Ab Anfang 2026 will der Maklerpool BCA gemeinsam mit Versicherern und Maklern über neue Vergütungsmodelle sprechen, um frühzeitig auf die erwartete „Value for Money“-Ausrichtung der Aufsicht zu reagieren. Wie BCA-Aufsichtsratschef Ralf Berndt beim 10. Pressedialog in Frankfurt erklärte, werde künftig jedes Vorsorgeprodukt hinsichtlich seines Kundennutzens hinterfragt – eine Entwicklung, die über die EU-Retail Investment Strategy auch auf Vermittler zukomme und laut Berndt „sogar die Kompositsparten“ betreffe. Der Serviceanbieter wolle die Vermittlerschaft daher auf mögliche Vergütungsanpassungen vorbereiten. Gleichzeitig, so wurde in der Diskussion deutlich, stehen Makler unter weiter zunehmendem Druck durch Bürokratie, Fachkräftemangel und technologischen Wandel. Jungmakler Benedikt Deutsch (Cleversichert/BCA) mahnte, Digitalisierung und KI nicht zu verwechseln: Erst funktionierende Prozesse erlaubten den sinnvollen Einsatz von KI-Modellen. Auch Alexander Gronau (Haus der Berater, Stuttgart) betonte die Bedeutung externer Servicepartner, da Bestandsmanagement, Kampagnentools und IT-Integration für Einzelmakler kaum noch zu stemmen seien. Trotz wachsender Nutzung digitaler Systeme bleibt für viele Makler der direkte Austausch unverändert wichtig: Nur persönliche Treffen ermöglichten es, Probleme zu klären und Kooperationen zu schließen, wie Bernd Bauer (BCA/Vermittler Rhein-Main) erklärte. Über den neuen Beratungsservice „Plus“ will die BCA zudem sicherstellen, dass Makler fachfremde Anfragen – etwa in der PKV oder der Investmentberatung – über BCA-Experten abdecken können, ohne Kunden oder Geschäft zu verlieren.
Mit dem Netzwerk „#frshmnds“ will BCA zudem jüngere Makler ansprechen – und positioniert sich gleichzeitig als offenes Ökosystem ohne technische Abhängigkeiten.
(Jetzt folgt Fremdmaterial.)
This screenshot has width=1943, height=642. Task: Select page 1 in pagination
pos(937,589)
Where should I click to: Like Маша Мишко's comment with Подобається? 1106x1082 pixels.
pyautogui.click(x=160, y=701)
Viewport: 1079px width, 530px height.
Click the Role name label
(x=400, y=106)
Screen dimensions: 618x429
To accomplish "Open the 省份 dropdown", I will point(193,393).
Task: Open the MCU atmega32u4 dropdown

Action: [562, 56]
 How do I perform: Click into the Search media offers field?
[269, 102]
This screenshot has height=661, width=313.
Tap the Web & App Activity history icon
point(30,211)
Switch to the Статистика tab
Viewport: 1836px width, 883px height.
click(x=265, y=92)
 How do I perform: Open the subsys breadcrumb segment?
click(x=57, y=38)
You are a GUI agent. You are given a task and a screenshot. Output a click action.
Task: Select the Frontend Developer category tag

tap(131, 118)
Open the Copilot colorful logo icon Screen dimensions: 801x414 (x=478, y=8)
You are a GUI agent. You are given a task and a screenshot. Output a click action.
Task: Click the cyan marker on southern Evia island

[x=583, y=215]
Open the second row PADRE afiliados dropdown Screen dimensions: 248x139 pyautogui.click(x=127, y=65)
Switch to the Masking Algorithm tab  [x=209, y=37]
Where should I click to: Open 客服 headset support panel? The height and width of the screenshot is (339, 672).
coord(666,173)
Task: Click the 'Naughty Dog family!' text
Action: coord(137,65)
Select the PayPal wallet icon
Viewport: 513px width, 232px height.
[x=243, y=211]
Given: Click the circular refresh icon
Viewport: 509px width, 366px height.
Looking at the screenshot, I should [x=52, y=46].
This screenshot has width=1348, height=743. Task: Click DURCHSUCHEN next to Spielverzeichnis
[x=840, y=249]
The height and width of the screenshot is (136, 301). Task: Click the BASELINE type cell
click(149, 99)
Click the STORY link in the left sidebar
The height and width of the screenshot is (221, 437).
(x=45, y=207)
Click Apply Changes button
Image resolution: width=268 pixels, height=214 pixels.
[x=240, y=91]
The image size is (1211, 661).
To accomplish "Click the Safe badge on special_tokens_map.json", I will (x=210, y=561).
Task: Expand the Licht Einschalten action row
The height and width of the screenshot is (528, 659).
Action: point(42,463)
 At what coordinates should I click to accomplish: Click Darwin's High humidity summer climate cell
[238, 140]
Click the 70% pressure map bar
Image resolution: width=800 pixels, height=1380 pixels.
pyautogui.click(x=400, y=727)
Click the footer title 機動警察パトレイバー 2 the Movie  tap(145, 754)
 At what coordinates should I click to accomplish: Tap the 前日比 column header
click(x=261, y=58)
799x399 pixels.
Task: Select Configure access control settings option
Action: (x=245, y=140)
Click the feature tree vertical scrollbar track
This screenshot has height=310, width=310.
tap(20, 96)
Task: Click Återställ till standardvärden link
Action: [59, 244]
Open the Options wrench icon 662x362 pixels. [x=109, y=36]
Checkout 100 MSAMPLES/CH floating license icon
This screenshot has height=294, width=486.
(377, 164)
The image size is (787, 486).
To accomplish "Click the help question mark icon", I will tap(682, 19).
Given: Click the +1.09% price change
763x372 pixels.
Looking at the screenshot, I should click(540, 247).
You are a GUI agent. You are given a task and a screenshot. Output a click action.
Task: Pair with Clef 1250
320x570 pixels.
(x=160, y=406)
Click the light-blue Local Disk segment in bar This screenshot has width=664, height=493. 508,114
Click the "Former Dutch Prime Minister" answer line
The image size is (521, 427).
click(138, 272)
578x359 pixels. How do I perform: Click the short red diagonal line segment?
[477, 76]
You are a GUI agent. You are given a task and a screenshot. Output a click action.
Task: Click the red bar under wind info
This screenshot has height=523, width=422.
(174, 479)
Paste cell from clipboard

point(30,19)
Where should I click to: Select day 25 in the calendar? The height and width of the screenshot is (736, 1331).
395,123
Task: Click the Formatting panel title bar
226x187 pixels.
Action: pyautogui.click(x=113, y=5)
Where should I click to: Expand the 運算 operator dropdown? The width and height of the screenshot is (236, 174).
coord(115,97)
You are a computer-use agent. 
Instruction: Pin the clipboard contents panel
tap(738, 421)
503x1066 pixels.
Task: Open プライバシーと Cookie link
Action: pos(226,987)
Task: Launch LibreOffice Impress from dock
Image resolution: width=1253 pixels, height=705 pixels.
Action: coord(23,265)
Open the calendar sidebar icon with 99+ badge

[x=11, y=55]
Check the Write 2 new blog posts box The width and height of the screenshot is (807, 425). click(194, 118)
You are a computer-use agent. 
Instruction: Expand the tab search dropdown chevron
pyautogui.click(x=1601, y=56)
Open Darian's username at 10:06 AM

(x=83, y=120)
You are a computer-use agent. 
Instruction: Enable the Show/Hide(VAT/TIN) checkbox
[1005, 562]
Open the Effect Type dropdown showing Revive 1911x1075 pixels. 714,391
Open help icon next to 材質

Wie BCA-Makler Deutsch berichtet, zeichne sich die Community durch ungewöhnlich offene Gespräche über fachliche Stärken und Schwächen aus; laut Vorstand Bastian Roeder zählt das Netzwerk inzwischen rund 60 Teilnehmende. Strategisch setzt BCA auf offene Schnittstellen zu Drittanbietern und betont, dass Makler ihre Daten jederzeit mitnehmen können – ein Seitenhieb auf Wettbewerber mit proprietären Systemen. Eine steuernde Einflussnahme durch die Eigentümer Barmenia, Gothaer, die Bayerische, Haftpflichtkasse, Ideal, Signal Iduna, Stuttgarter, SDK und Volkswohlbund gebe es laut Berndt nicht; die Verteilung im Bestand entspreche dem Markt, in der Lebensversicherung dominiere folgerichtig weiterhin die Allianz. 2025 wuchs BCA um rund 150 neue Anbindungen und betreut inzwischen 8.900 Vermittler – davon 4.500 Hauptvermittler. Zwei Drittel des Bestands entfallen auf die Sachversicherung, die übrigen Sparten auf Leben und PKV; umsatzseitig liegen die Kompositsparten bei 50 Prozent. Der Jahresbeitrag der Policen erreichte 2024 rund 250 Millionen Euro, während BCA Umsatzerlöse von 80 Millionen Euro verbuchte.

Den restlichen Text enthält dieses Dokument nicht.